Most important trends that change our world do not make the news. Exhibit A:
RepRap is short for Replicating Rapid-prototyper. It is the practical self-copying 3D printer shown on the right – a self-replicating machine. This 3D printer builds the component up in layers of plastic. This technology already exists, but the cheapest commercial machine would cost you about 30,000 Euro. And it isn’t even designed so that it can make itself. So what the RepRap team are doing is to develop and to give away the designs for a much cheaper machine with the novel capability of being able to self-copy (material costs will be about 400 Euro). … We are distributing the RepRap machine at no cost to everyone under the GNU General Public Licence. … We hope to announce self-replication in 2008, though the machine that will do it – RepRap Version 1.0 “Darwin” – can be built now.
There are at least seven copies of the RepRap machine in the world that Olliver knows about.
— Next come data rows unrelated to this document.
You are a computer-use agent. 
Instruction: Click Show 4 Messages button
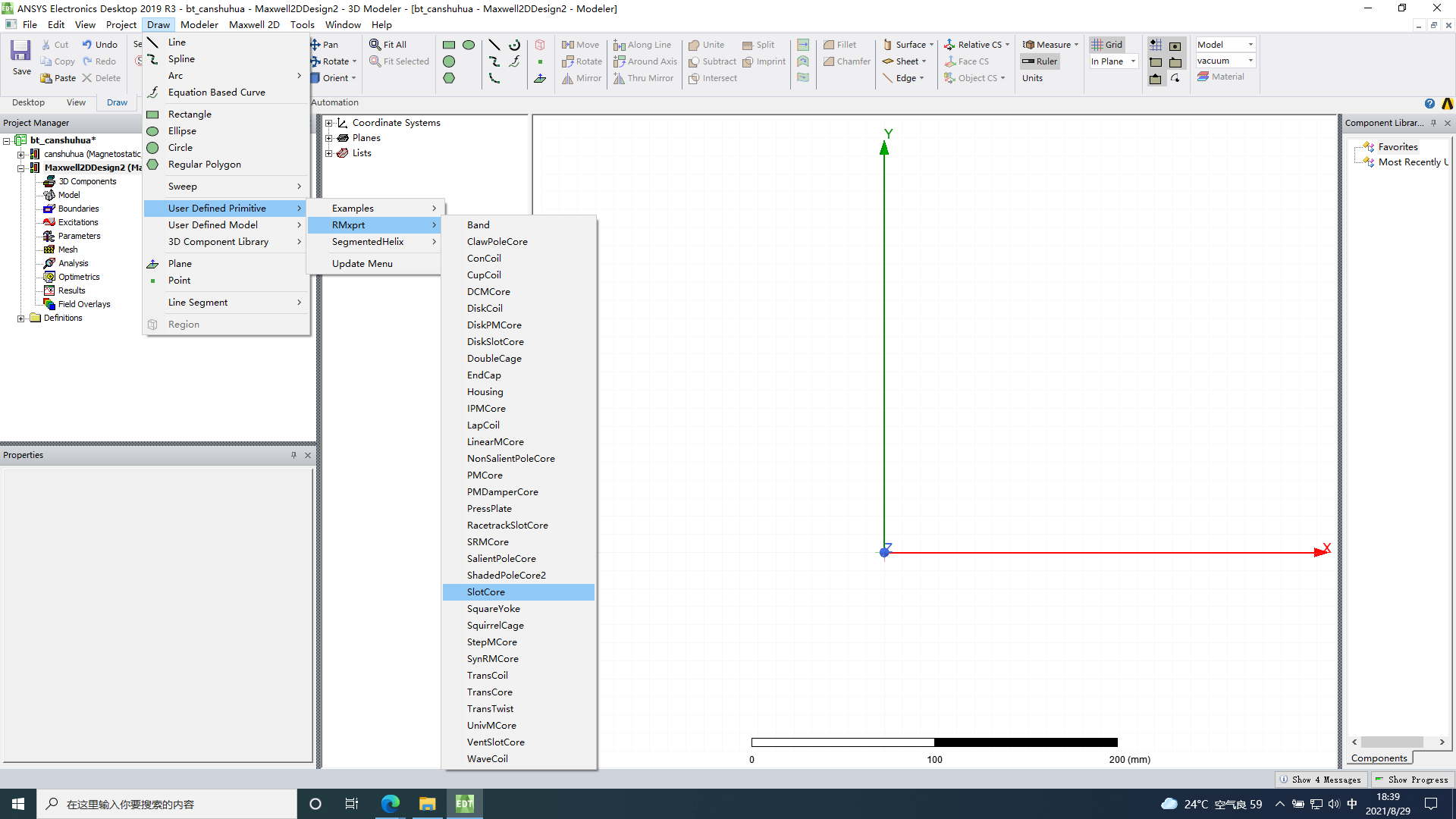click(x=1321, y=780)
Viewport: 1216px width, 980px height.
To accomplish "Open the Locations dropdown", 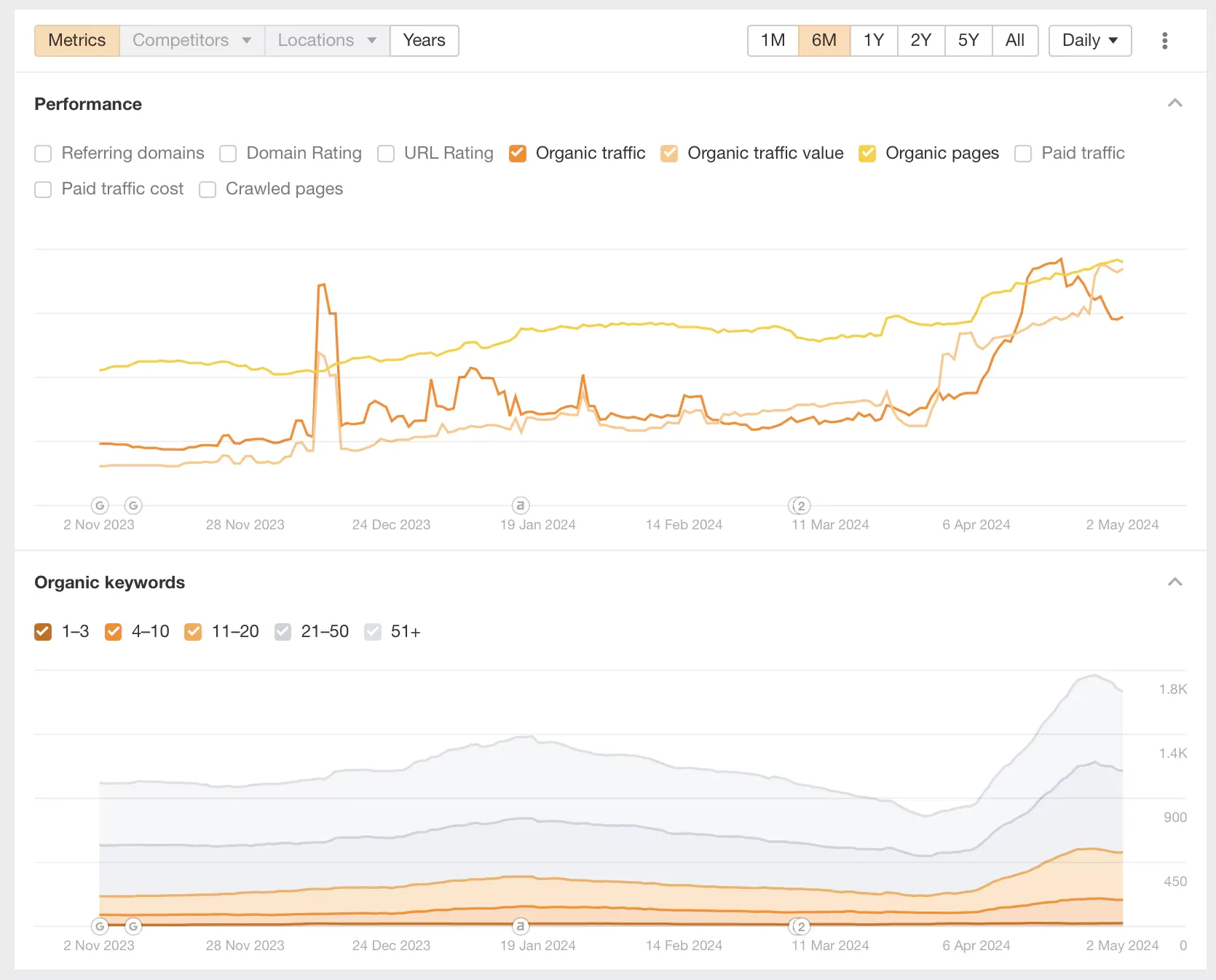I will (326, 41).
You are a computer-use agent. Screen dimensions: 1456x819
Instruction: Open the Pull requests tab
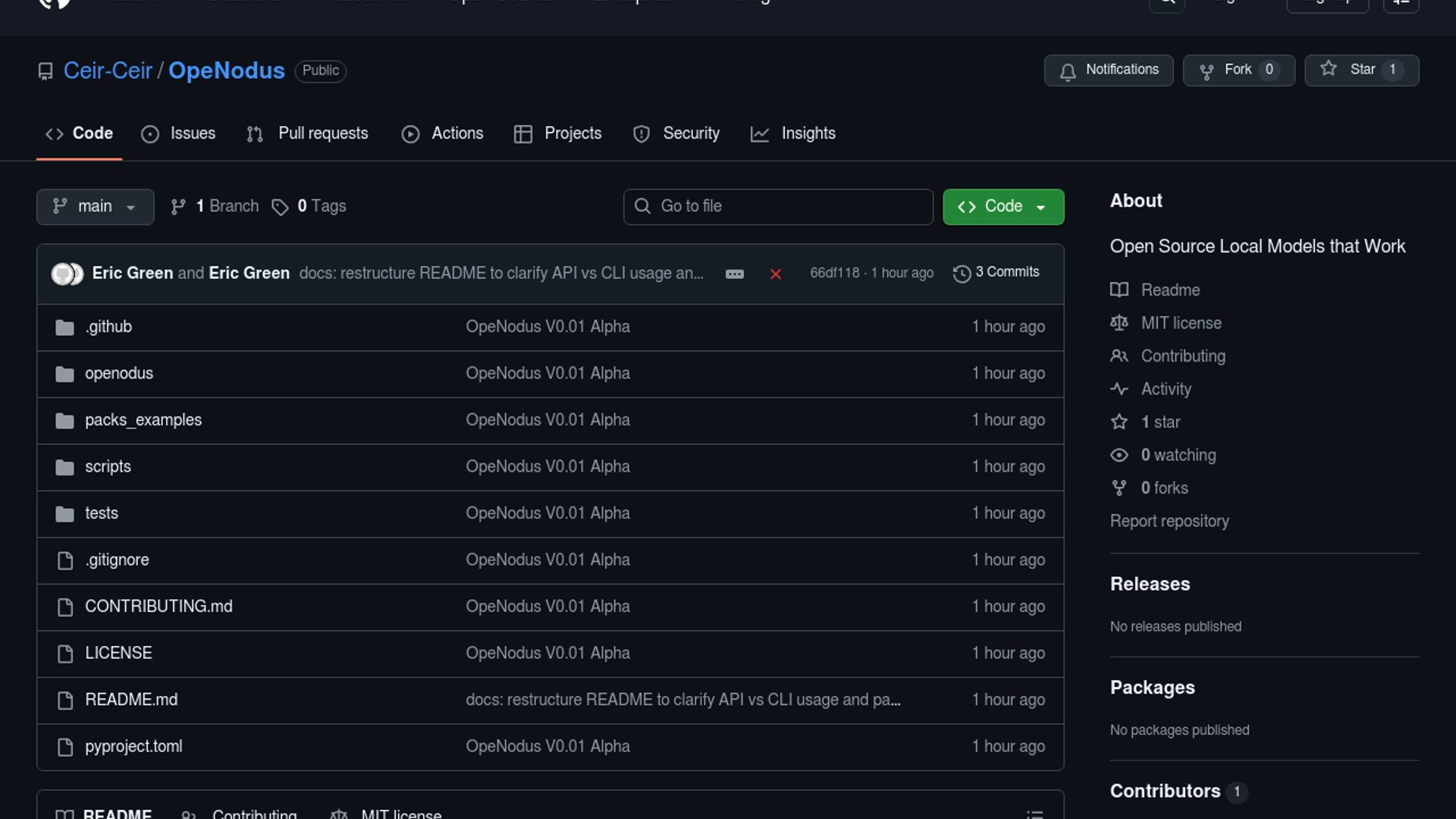coord(307,133)
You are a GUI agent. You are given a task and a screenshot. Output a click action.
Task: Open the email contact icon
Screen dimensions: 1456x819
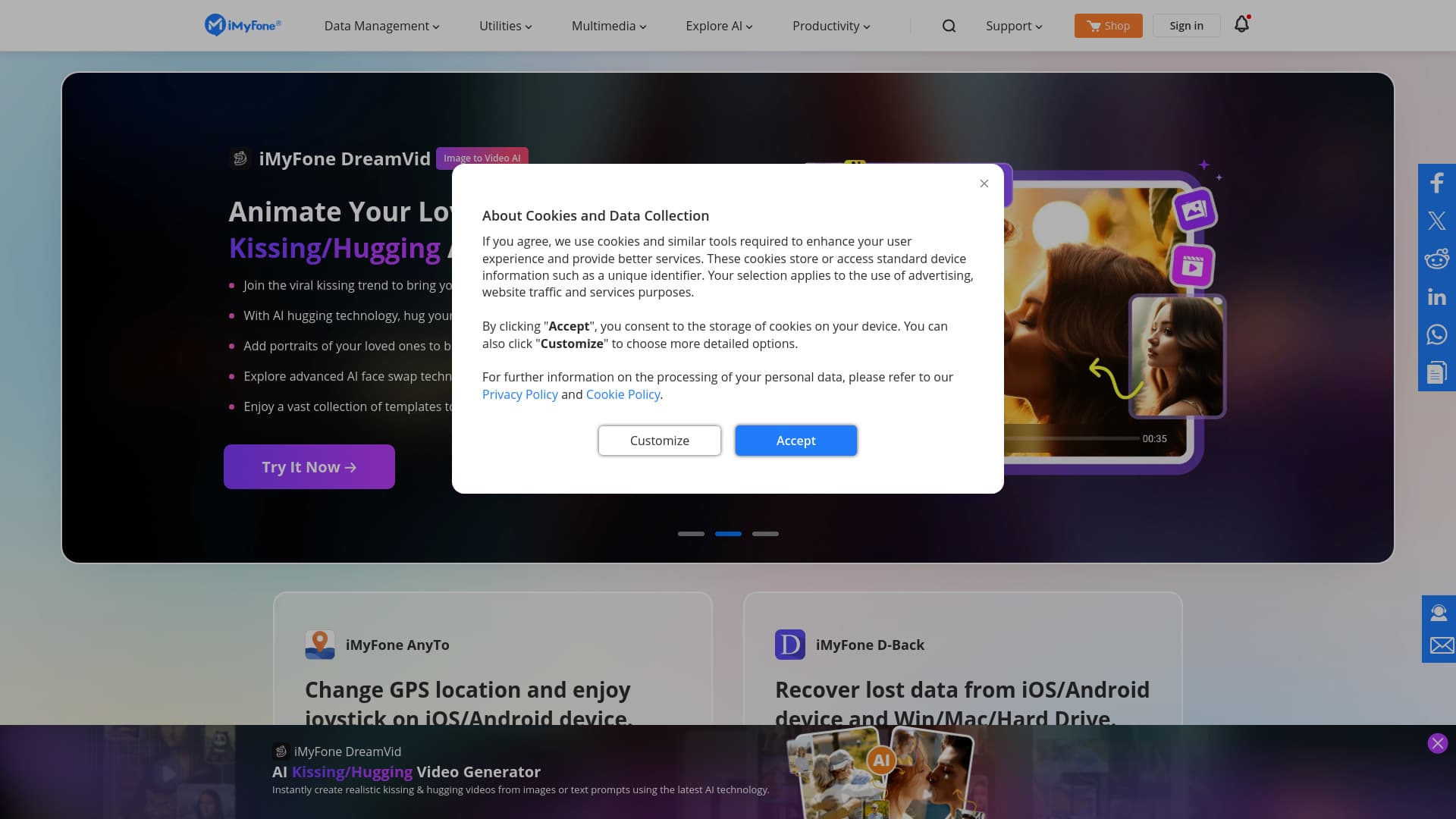point(1439,645)
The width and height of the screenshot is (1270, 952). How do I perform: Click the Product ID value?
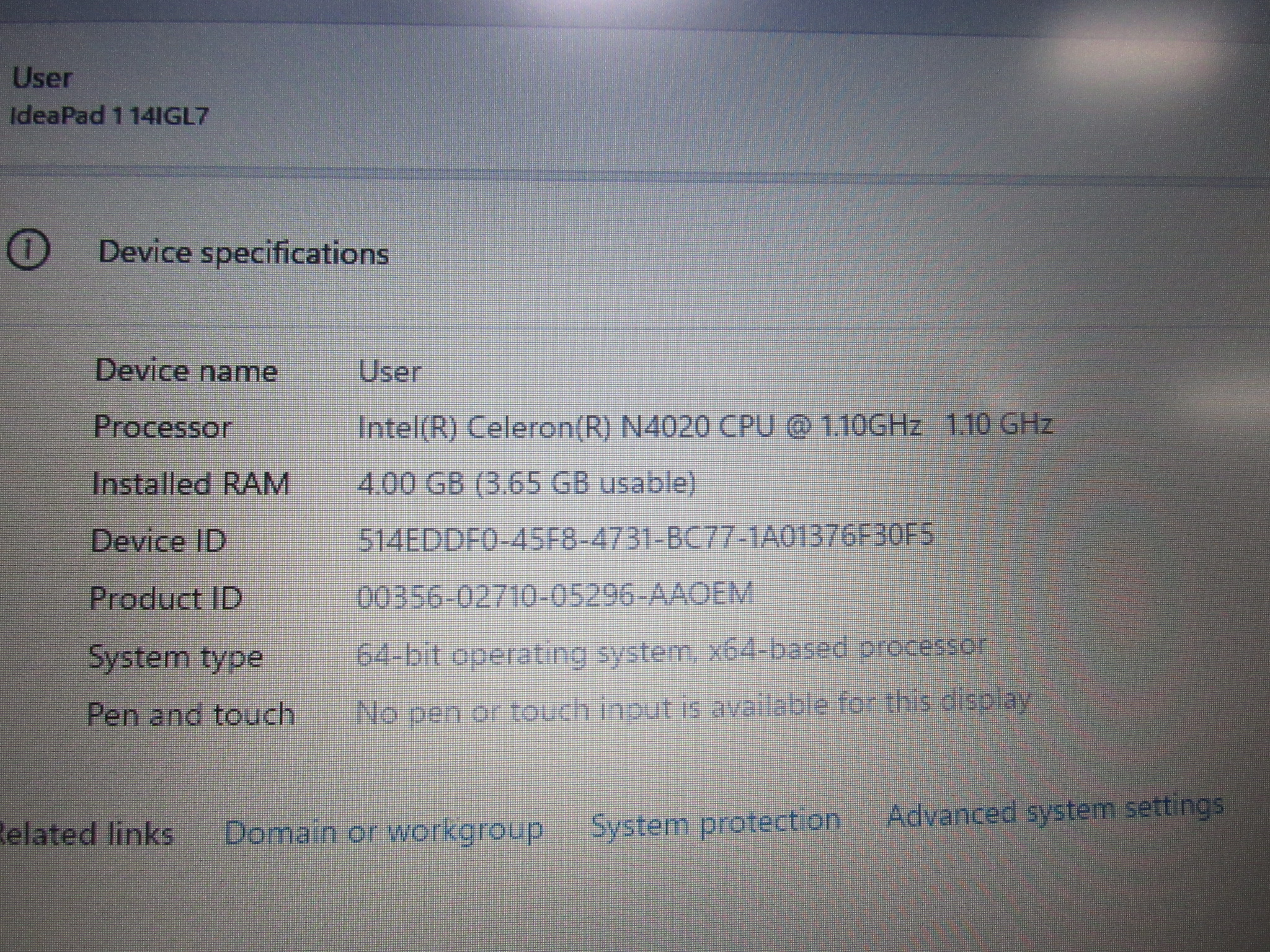tap(555, 596)
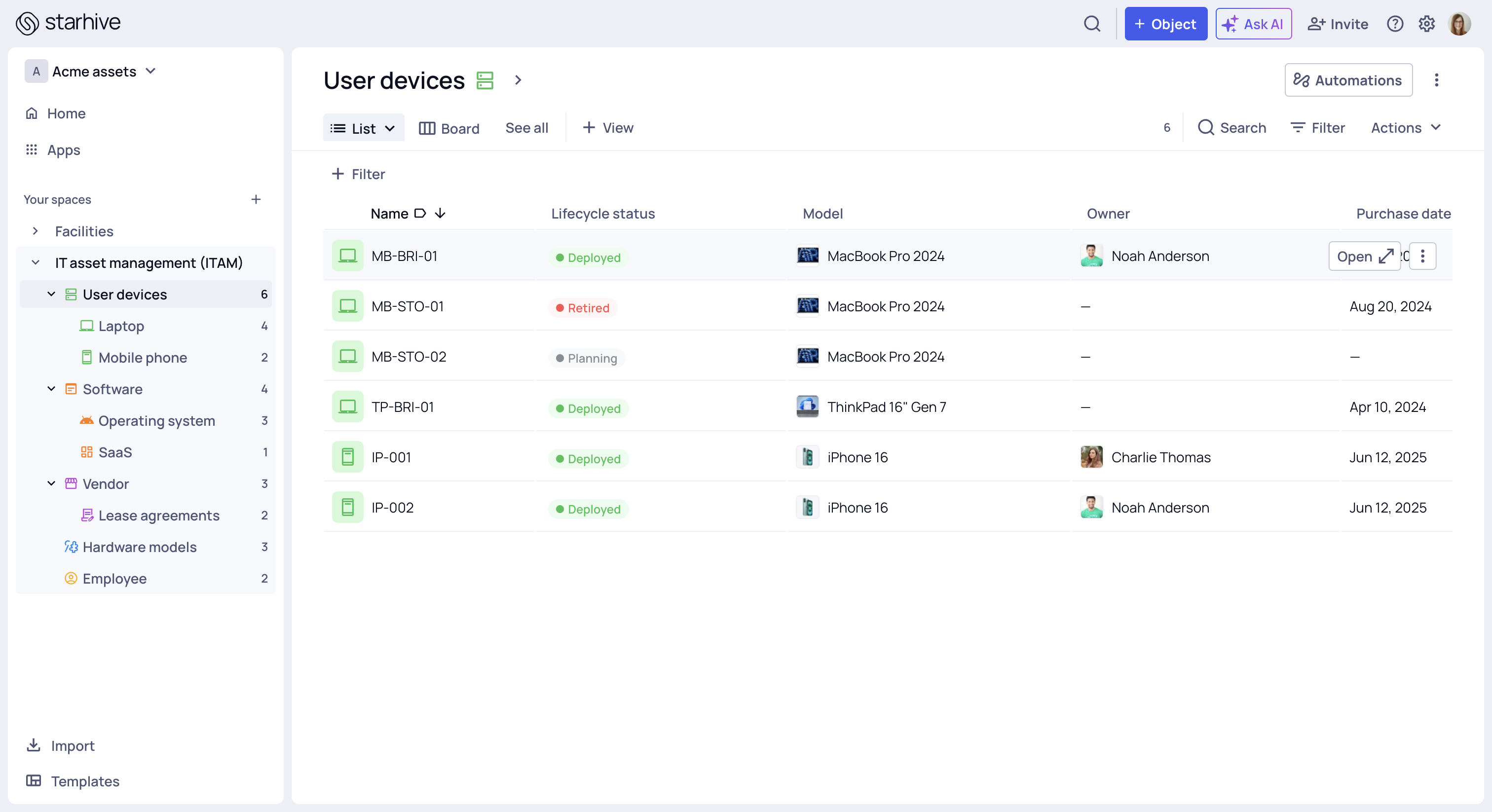The image size is (1492, 812).
Task: Click the + Object button
Action: [x=1165, y=24]
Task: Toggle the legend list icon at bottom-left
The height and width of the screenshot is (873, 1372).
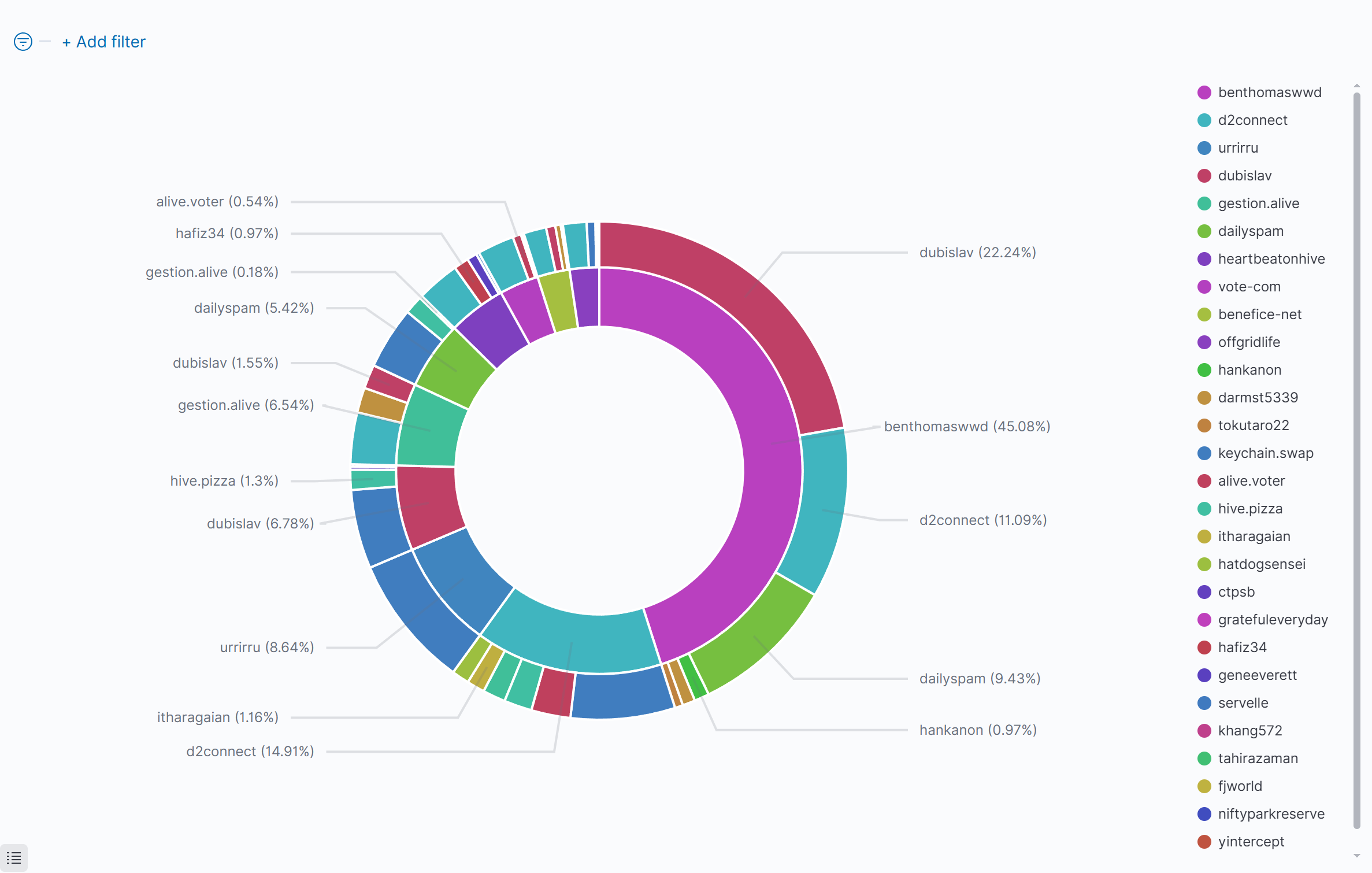Action: pyautogui.click(x=14, y=858)
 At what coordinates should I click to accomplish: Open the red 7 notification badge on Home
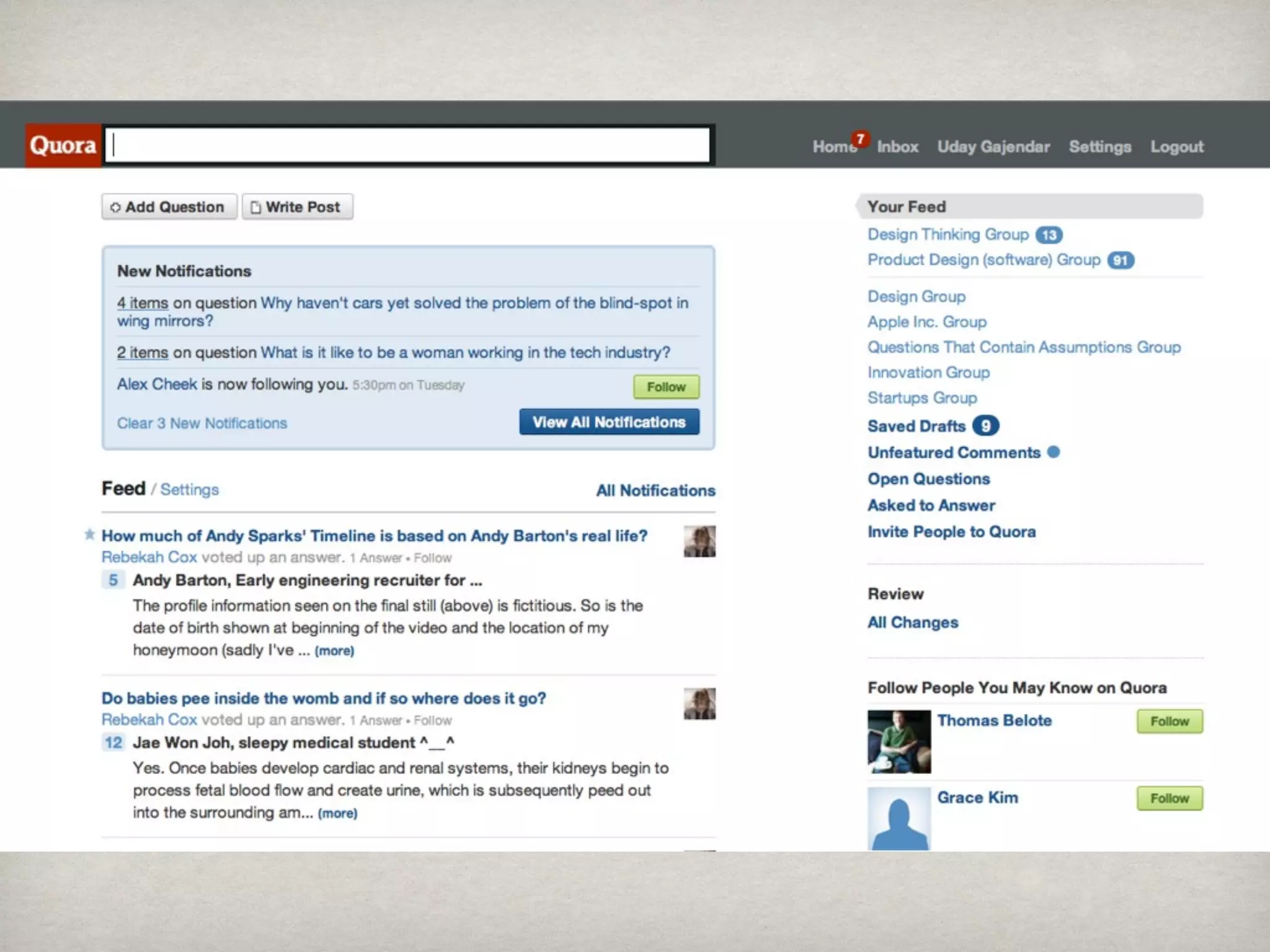coord(860,139)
Exhibit B is even more dramatic, if you know what you are seeing:
This paper presents the first theoretical quantitative systems level study of a complete suite of reaction pathways for scanning-probe based ultrahigh-vacuum diamond mechanosynthesis (DMS). A minimal toolset is proposed for positionally controlled DMS consisting of three primary tools … and six auxiliary tools … Our description of this toolset, the first to exhibit 100% process closure, explicitly specifies all reaction steps and reaction pathologies, also for the first time. The toolset employs three element types … and requires inputs of four feedstock molecules … The 9-tooltype toolset can, using only these simple bulk-produced chemical inputs: (1) fabricate all nine tooltypes, including their adamantane handle structures and reactive tool intermediates, starting from a flat passivated diamond surface or an adamantane seed structure; (2) recharge all nine tooltypes after use; and (3) build both clean and hydrogenated molecularly-precise unstrained cubic diamond … and hexagonal diamond surfaces of process-unlimited size … Reaction pathways and transition geometries involving 1620 tooltip/workpiece structures were analyzed … to compile 65 Reaction Sequences comprised of 328 reaction steps, 354 unique pathological side reactions and 1321 reported DFT energies. The reactions should exhibit high reliability at 80 K.
On tv recently, there was a Naked Science episode called "Super Diamonds" which said:1 in 100000 diamonds are blue, like the "Hope Diamond", because they contain certain non-carbon atoms.Blue diamonds glow for a few seconds after all lights are turned off. [I think that means the light echos in it, and given the high speed of light, staying in the same cubic inch for a few seconds is a lot of echoing]Some asteroids are made of many connected diamonds containing many big and small empty spaces, and they are stronger than perfect carbon crystals (which can be split on a plane), and they are black because they are like a maze which light can rarely find its way into or out of.Diamond-like structures can replace silicon circuits, and that all parts of a cell-phone could be made that way.
My following prediction is extremely speculative and probably would not work, but a similar design may work. Current diamond research does not have the precision for it, and they create their diamonds by smashing layers of carbon together.
I predict that if the 3 degrees Kelvin background radiation can be blocked or very much reduced, and you can connect many atoms with single atom precision, then the following can be built:
A group of connected atoms (mostly carbon), contained in a large maze-like shield with at least 1 hole thats 1 atom wide that has a straight tunnel of carbon.That tunnel allows only 1 type of laser light to enter.That tunnel will lead to a battery-like group of atoms where the light bounces around while it waits for enough photons to be there (I dont know exactly how).When enough photons are there, they would somehow be let out in the same laser pattern, pointing at a specific atom in a smaller structure floating inside the shell.Position of the floating structure would be maintained by throwing photons in the opposite direction to move, and out a hole in the shell (Which would require 1-way tunnels).That smaller structure has turing-machine parts and quantum-computer parts, and directs the light to detach atoms from specific known locations and attach them into other locations which are calculated, using the extremely precise single photon laser.It can self replicate within the large shell, limited to the number of atoms inside the large shell.At least 2 of the battery-like things are needed, paired on opposite sides of the floating structures, so constant position can be maintained.
A more practical design is for it not to build things and only use it as a quantum computer that takes laser inputs and gives laser outputs.
"Future computers are more likely to be built by self-assembly processes analogous to crystalisation. Poking atoms into place one at a time using a pointy tool would be a prohibitively expensive manufacturing technique."
Actually, no. At that size (and consequently required energy level), with tools that can self-replicate, and multitudes of them can work on an assembly at once, it becomes an unbelievably cheap manufacturing technique.